Nella sua vita entrano poi il gatto Libero,  le relazioni parentali e le amicizie  che inducono Dario a ad interessarsi, ad appassionarsi “a qualcosa insieme a…” (Capitolo 18).

LEGGIAMO dal Capitolo 18, “E’ ora di tornare, chiudo le finestre e la porta della Bordocchia. –“Dario saluta Libero. Si torna a casa.” Mio figlio non dà segno di ascoltarmi e allora accompagno le parole con il gesto e aggancio il suo sguardo prendendogli la faccia tra le mani, come un’innamorata. Sono sicura che è dispiaciuto di lasciare Libero, anche se niente nel suo atteggiamento lo lascia capire.

Andiamo verso la macchina,apro lo sportello e lo aiuto a salire, ma, mentre sto per chiudere, incredibilmente il gatto fa un balzo e sale in macchina:

- “Hai visto, Dario, Libero viene a casa con noi.”

Metto un’enfasi esagerata nella mie parole per aiutare mio figlio ad imitarmi, ma, invece di salire sulla Panda, Dario si incammina verso il fienile.

- “Dove vai? Non vedi che Libero è già salito in macchina?

Continua a camminare fino al sacchetto dei croccantini. Mi commuovo. Ha pensato che il gatto avrà bisogno dei croccantini se verrà a casa con noi.

- “Hai ragione, Dario. Bravo.Lo abbraccio e per una volta non fa resistenza.

Guido piano perché il gatto, per quanto ne so, non è mai salito in macchina e chissà come può reagire agli scossoni  della strada. Continuo a controllare nello specchietto, ma dopo qualche chilometro mi tranquillizzo perché Libero è salito sulle ginocchia di Dario e si sono appisolati tutti e due.
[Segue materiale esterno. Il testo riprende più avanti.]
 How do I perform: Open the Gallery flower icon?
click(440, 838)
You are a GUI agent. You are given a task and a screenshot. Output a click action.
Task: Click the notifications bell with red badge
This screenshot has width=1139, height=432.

Raramente ho visto mio figlio con un’espressione più serena”.

Efficace l’analisi profonda di Maria Rosa su alcune “situazioni cruciali e condizioni” di quel periodo così difficile della sua esistenza,gli anni ’80 del Novecento.Anzitutto i costumi, il modo di pensare, la libertà(pesante responsabilità!) di decidere della propria vita, il superamento delle differenze di genere (la libertà di abortire), e poi gli “elementi” che l’hanno sostenuta nei primi momenti drammatici: la competenza professionale umanamente ricca, la capacità di comprensione  di alcune persone, figure professionali sanitarie, che l’accompagnano nei primi minuti, come l’infermiera pronta a sorreggerla fisicamente nel momento dell’accettazione, la dottoressa della Neonatologia, e il primario che le spiega le difficoltà del suo bambino affinchè lei possa compiere fin da subito le azioni giuste e trovare così la forza per andare avanti giorno dopo giorno.